▶ _Exercise requirements_
Where in the entries below does "camera" appear? Copy every line that has it.

=== Supplied records ===

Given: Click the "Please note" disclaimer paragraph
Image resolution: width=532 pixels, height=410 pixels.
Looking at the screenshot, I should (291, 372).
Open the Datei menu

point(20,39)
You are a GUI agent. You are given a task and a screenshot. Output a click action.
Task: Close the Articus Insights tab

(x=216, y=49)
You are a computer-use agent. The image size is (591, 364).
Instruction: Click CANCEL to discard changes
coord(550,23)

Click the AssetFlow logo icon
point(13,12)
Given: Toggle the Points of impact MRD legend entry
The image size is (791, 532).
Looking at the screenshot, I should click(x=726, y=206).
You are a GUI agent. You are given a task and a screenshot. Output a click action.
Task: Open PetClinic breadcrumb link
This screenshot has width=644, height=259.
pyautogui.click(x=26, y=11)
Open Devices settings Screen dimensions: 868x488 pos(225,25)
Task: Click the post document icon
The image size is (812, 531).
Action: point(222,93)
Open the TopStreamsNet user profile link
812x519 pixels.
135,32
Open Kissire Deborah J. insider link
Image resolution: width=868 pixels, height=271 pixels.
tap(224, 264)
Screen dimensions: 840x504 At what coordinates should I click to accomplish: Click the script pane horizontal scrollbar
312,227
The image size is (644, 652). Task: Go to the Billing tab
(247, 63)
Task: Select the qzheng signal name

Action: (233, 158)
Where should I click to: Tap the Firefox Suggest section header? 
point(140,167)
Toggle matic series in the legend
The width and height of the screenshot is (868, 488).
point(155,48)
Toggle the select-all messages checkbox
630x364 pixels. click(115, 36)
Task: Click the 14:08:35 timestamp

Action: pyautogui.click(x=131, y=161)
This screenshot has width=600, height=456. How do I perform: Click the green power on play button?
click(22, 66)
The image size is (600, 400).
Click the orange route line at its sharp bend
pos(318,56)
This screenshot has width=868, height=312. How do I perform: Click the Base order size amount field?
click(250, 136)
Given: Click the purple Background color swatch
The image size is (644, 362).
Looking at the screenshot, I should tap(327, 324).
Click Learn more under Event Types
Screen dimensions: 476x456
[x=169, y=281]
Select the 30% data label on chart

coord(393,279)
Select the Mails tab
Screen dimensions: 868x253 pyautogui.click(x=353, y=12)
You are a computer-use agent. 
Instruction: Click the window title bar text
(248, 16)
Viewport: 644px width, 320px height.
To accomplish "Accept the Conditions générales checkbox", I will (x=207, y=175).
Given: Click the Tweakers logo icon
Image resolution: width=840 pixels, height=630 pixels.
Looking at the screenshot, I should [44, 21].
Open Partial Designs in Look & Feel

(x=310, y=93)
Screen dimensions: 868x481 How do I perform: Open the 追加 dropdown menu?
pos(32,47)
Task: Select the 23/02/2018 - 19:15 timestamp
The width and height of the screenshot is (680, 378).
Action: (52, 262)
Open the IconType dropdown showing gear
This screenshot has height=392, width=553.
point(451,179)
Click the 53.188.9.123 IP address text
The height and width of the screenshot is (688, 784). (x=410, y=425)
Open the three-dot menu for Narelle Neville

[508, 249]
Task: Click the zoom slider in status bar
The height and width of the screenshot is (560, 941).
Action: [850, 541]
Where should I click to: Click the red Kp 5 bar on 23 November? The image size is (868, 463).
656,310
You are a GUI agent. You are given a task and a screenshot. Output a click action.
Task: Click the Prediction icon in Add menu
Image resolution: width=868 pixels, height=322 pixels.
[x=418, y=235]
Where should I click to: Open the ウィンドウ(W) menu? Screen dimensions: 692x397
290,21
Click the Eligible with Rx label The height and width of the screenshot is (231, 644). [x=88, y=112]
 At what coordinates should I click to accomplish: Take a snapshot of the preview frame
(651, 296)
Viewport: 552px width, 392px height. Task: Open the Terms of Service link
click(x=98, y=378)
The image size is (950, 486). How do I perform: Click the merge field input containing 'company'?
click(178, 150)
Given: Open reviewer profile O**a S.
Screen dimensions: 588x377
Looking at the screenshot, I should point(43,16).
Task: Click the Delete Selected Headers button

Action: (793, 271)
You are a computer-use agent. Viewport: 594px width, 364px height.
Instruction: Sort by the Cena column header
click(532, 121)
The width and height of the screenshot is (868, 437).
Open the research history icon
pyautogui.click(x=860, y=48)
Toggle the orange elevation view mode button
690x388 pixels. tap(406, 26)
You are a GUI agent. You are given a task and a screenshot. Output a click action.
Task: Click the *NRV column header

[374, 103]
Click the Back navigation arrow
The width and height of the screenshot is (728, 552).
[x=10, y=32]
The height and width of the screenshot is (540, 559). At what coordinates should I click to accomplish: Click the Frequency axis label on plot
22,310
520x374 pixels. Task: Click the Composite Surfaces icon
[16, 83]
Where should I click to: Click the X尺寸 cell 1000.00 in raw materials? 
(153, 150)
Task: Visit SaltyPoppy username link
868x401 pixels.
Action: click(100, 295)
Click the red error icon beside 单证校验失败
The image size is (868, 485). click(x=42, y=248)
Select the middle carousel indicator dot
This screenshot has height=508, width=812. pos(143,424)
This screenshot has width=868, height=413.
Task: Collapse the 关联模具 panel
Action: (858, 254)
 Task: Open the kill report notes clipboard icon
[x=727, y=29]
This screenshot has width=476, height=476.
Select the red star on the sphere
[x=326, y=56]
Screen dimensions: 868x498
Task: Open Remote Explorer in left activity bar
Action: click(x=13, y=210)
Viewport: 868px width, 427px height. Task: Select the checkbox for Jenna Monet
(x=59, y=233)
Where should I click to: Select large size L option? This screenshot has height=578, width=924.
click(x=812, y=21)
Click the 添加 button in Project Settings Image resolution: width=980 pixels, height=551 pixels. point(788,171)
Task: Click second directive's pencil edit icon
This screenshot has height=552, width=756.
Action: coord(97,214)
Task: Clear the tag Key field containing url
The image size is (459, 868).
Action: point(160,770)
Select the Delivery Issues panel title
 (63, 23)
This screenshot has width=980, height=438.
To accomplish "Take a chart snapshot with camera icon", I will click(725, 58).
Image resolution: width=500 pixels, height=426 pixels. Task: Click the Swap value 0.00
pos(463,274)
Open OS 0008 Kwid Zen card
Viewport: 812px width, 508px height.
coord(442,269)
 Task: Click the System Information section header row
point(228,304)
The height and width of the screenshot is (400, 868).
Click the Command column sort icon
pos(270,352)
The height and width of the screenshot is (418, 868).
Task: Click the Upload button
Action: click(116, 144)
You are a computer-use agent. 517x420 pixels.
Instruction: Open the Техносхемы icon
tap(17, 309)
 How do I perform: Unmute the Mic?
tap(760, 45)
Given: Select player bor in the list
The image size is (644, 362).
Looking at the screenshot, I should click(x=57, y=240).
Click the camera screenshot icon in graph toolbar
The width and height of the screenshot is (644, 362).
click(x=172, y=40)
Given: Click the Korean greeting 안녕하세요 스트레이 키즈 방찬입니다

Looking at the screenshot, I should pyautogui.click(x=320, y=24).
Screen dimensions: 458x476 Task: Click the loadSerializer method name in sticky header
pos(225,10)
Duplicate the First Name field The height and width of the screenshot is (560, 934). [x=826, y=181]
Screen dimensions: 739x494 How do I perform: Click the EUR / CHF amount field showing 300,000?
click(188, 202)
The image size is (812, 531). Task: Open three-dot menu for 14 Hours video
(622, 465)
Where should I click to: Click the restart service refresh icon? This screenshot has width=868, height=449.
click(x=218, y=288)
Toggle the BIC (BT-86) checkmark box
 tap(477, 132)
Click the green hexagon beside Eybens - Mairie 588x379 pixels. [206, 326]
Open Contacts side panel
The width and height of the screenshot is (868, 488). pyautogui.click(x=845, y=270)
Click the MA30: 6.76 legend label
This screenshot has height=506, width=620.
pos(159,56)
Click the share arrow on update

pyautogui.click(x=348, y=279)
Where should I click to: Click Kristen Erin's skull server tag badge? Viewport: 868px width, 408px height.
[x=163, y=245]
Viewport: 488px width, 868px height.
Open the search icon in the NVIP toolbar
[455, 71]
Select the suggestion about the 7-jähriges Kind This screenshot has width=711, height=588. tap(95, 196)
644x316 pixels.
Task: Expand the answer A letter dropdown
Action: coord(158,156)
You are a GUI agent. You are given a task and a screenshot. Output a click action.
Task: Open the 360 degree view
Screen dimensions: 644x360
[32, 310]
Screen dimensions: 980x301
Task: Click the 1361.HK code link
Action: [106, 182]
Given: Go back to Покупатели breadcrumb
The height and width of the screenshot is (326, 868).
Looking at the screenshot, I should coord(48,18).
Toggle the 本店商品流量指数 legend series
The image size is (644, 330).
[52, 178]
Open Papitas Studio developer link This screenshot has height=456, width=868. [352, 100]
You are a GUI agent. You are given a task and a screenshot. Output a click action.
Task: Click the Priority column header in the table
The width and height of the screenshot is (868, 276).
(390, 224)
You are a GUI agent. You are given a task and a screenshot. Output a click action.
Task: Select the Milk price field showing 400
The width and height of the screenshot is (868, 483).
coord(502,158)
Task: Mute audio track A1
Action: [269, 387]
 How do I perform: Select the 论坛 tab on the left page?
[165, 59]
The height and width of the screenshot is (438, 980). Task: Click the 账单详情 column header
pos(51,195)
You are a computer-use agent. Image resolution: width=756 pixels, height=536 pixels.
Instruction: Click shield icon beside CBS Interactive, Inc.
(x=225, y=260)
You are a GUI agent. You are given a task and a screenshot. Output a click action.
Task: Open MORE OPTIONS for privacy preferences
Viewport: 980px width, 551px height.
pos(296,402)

===

▶ _Expected output_
To accomplish "Take a chart snapshot with camera icon", I will click(725, 58).
Click the camera screenshot icon in graph toolbar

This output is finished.